After going to one specialist after another, no one had an answer as to why my wife was miscarrying. I found an OB/GYN in Boston who had a theory that after an initial miscarriage, during the next pregnancy, the fetus may be viewed by the immune system as a foreign invader growing in the womb and that progesterone, which suppresses the immune system, should be kept high throughout the second trimester.
Of course, this was heresy to the MD’s in Boulder and Denver, and after my wife got pregnant with our fifth child, I couldn’t find a doctor who would test progesterone levels after the first month of pregnancy. This Boston doctor’s theory made sense to me. Progesterone is an immune suppressor during pregnancy, and if the uterus was particularly sensitive to a growing fetus as a result of an earlier miscarriage, an overzealous immune response could be the trigger for a miscarriage. (1-5)
The other factor that we look at in all infertility issues, Ayurvedically, is the amount of stress and exhaustion one is under. Pregnancy is a nesting time, and if the body is exhausted (as my wife probably was after being pregnant or nursing for ten years straight), the body needs a break – or as it turned out, a boost. (6,7)
Many women come to me with infertility issues, and one of the first things I evaluate are their stress levels. Are they working 60 hours a week? Have they planned financially for a baby? Have they planned to make the time needed to care for a baby? How is the relationship between the husband and wife? I often see relationships that are hoping a baby will bring them closer together. Have they made space to nest and convinced their body that it is safe to be in a vulnerable, calm and resting place to have this baby? If the body is under stress, the hormones required to become and stay pregnant are compromised. (8-11)
Excess stress will command the body to make excessive cortisol to fight the stress. The adrenals are then forced to figure out a way to deliver the needed stress hormones. The body will often usurp hormones like progesterone and testosterone to make the needed cortisol, leaving the reproductive hormones depleted. (12-14)
Once the progesterone and testosterone are depleted, this often leaves what the body perceives as an elevated estrogen level. This sometimes (but not always) allows women to get pregnant, but without adequate progesterone, as in my wife’s case, there is not enough progesterone needed to maintain the pregnancy. I often see women who are trying to get pregnant are also complaining of a depleted or lack of sex drive. This can also be due to a lack of testosterone that may have been caused by excess stress, and the testosterone being used to support cortisol production. (15)

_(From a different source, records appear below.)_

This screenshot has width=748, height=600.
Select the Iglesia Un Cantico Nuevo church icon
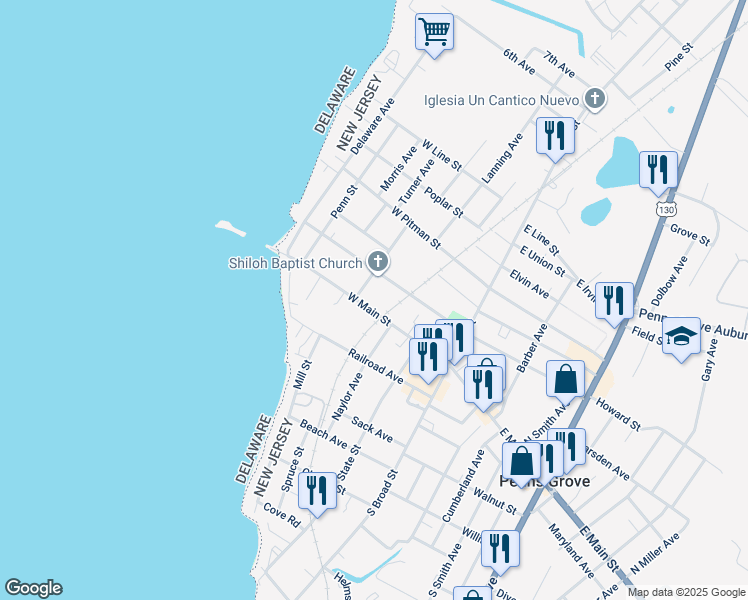pyautogui.click(x=596, y=98)
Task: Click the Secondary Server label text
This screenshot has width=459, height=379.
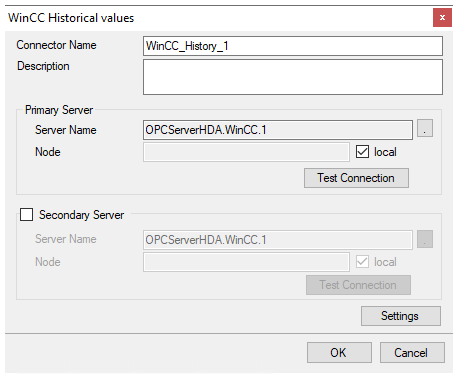Action: (81, 215)
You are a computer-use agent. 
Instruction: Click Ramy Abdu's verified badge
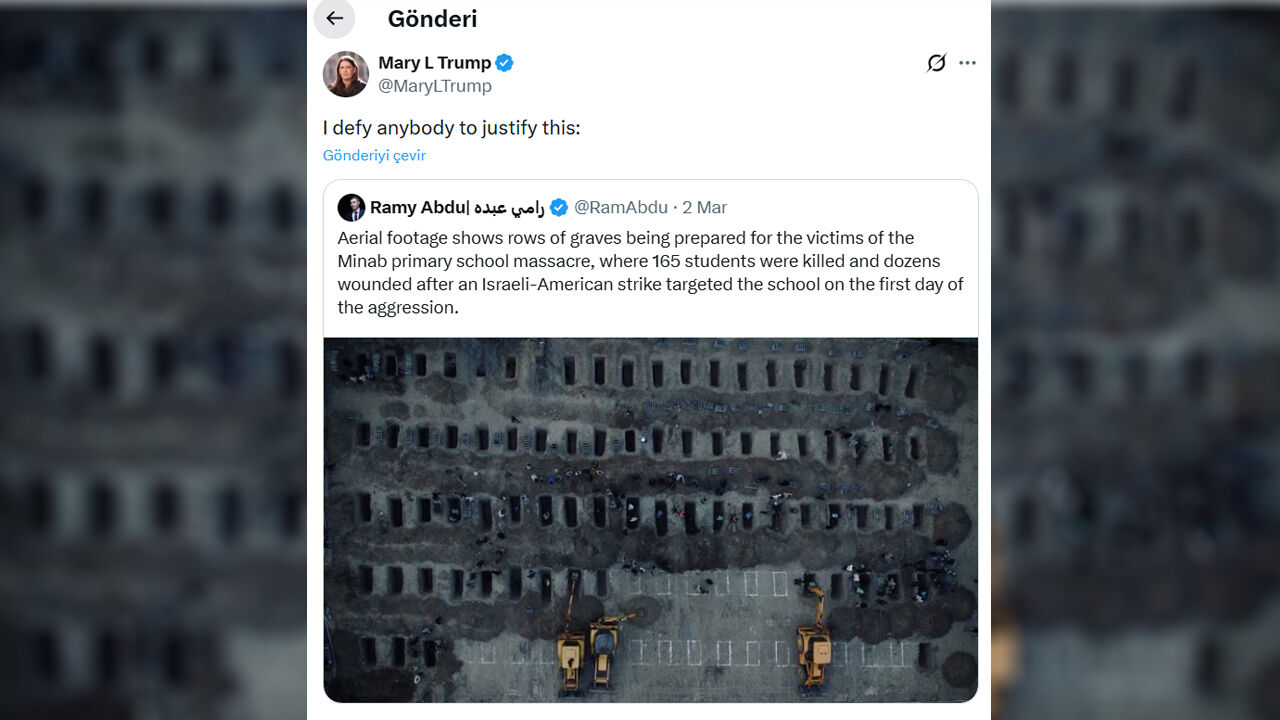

In my wife’s case, to prepare her for her next pregnancy, I gave her a powerful ojas-rebuilding plan, which included two ojas-building and reproductive-supporting herbs, shatavari – which is often translated as “she who possesses 100 husbands” based on the many ways it supports the female reproductive system – and ashwagandha, which is often translated as the “strength of ten horses” for its deeply nourishing and stabilizing capacities. I also gave her LifeSpa’s Ojas Nightly Tonic in warm milk twice a day, which includes organic dates, organic almond meal, organic coconut, cardamom, organic ashwagandha, organic shatavari, organic turmeric, saffron, and rosemary extract for freshness. We added ghee and raw honey to her tonic for a nourishing, delicious, and ojas-building drink.
We also used a topical progesterone cream from the health food store as directed, and without any complications, totally against every doctor’s advice to attempt more children, my wife carried and delivered our fifth and then our sixth beautiful baby. The sixth was our second breach baby, and my wife delivered her at home at 43 years old. She is a superhero!
How have excessive, exhaustive stress levels played a role in your health and life? How did you balance the situation?
It’s best to take shatavari and ashwagandha prior to getting pregnant in preparation for a healthy pregnancy. I do not advise to take any herbs or supplements during pregnancy unless under the guidance of your doctor.